## Work instruction
Copy only the lines between the one containing "Instruction: Click the Group objects tool" and the end of the records, both included, leaving out pictures.
::::::::::
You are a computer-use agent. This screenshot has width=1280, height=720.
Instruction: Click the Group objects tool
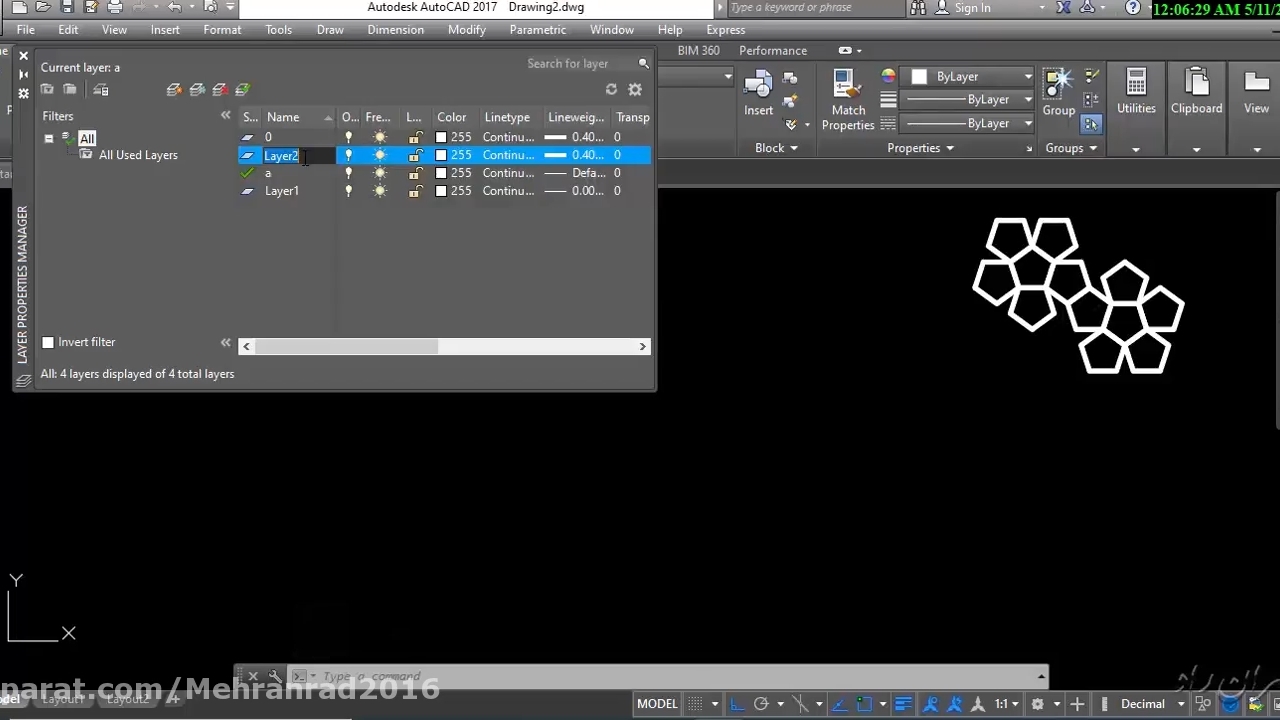pyautogui.click(x=1058, y=93)
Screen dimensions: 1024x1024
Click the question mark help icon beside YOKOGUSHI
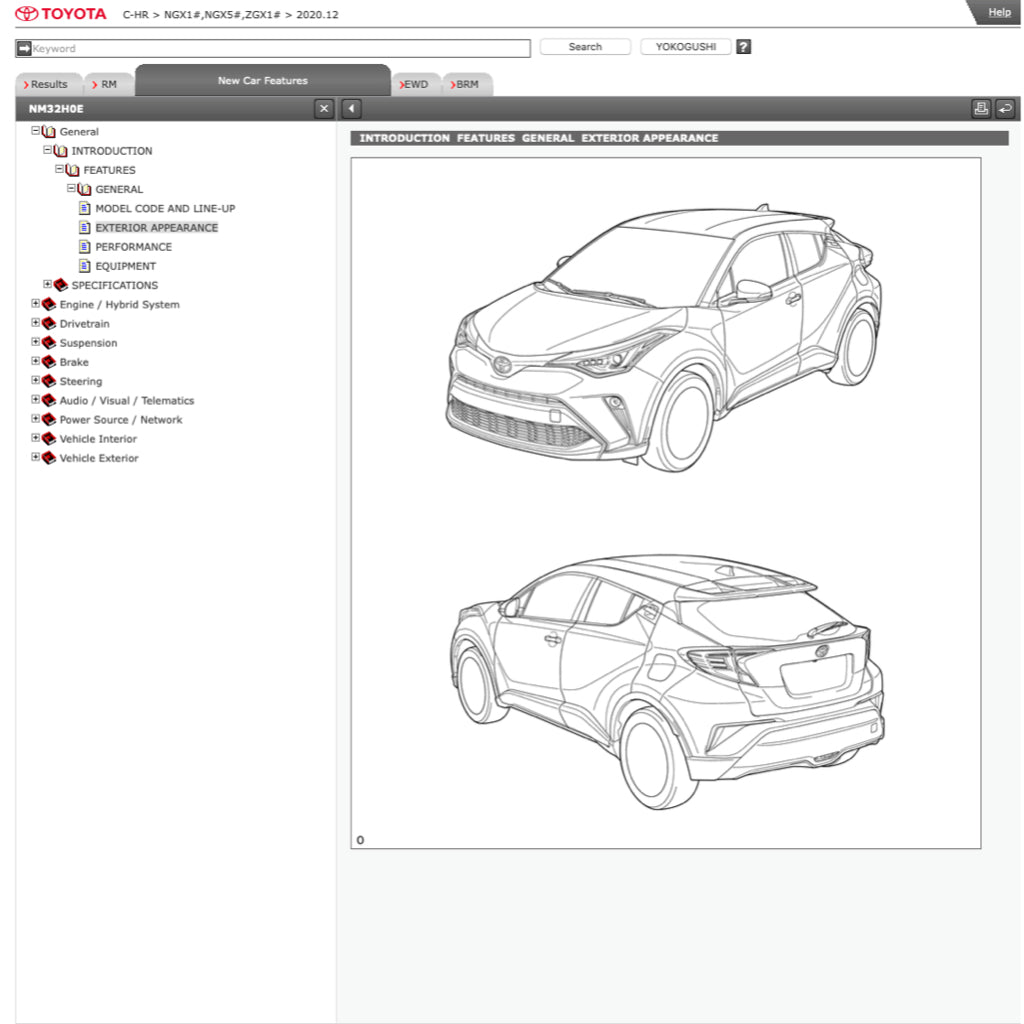(743, 47)
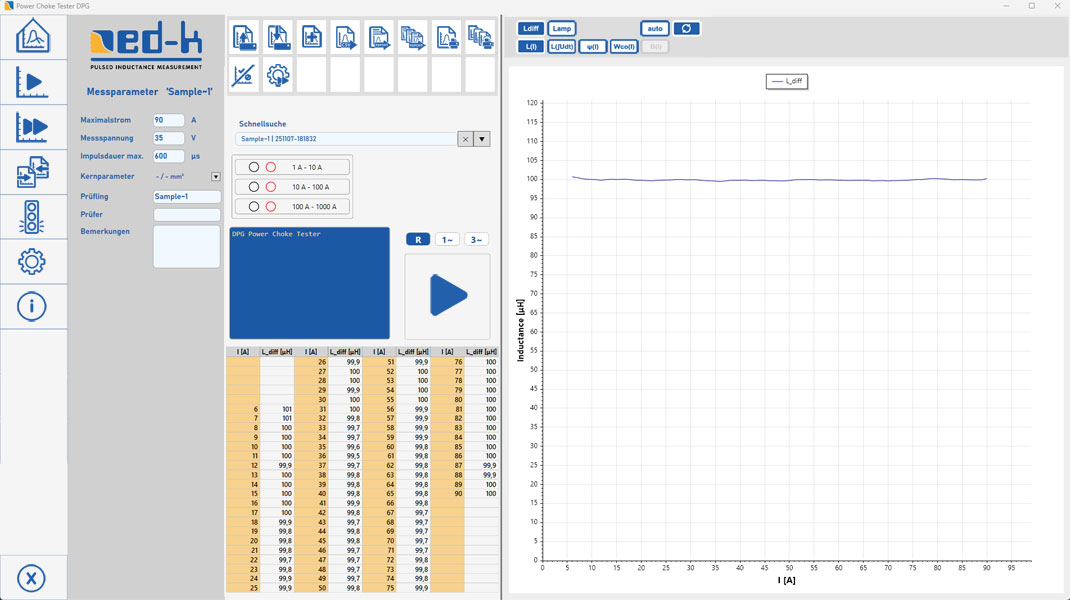Open the traffic light status icon
Viewport: 1070px width, 600px height.
[x=32, y=217]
::::::::::
## Exercise solution
Instruction: Click the Group objects tool
pyautogui.click(x=1058, y=93)
Screen dimensions: 1024x1024
Click the question mark help icon beside YOKOGUSHI
(743, 47)
Open the traffic light status icon
Viewport: 1070px width, 600px height.
[x=32, y=217]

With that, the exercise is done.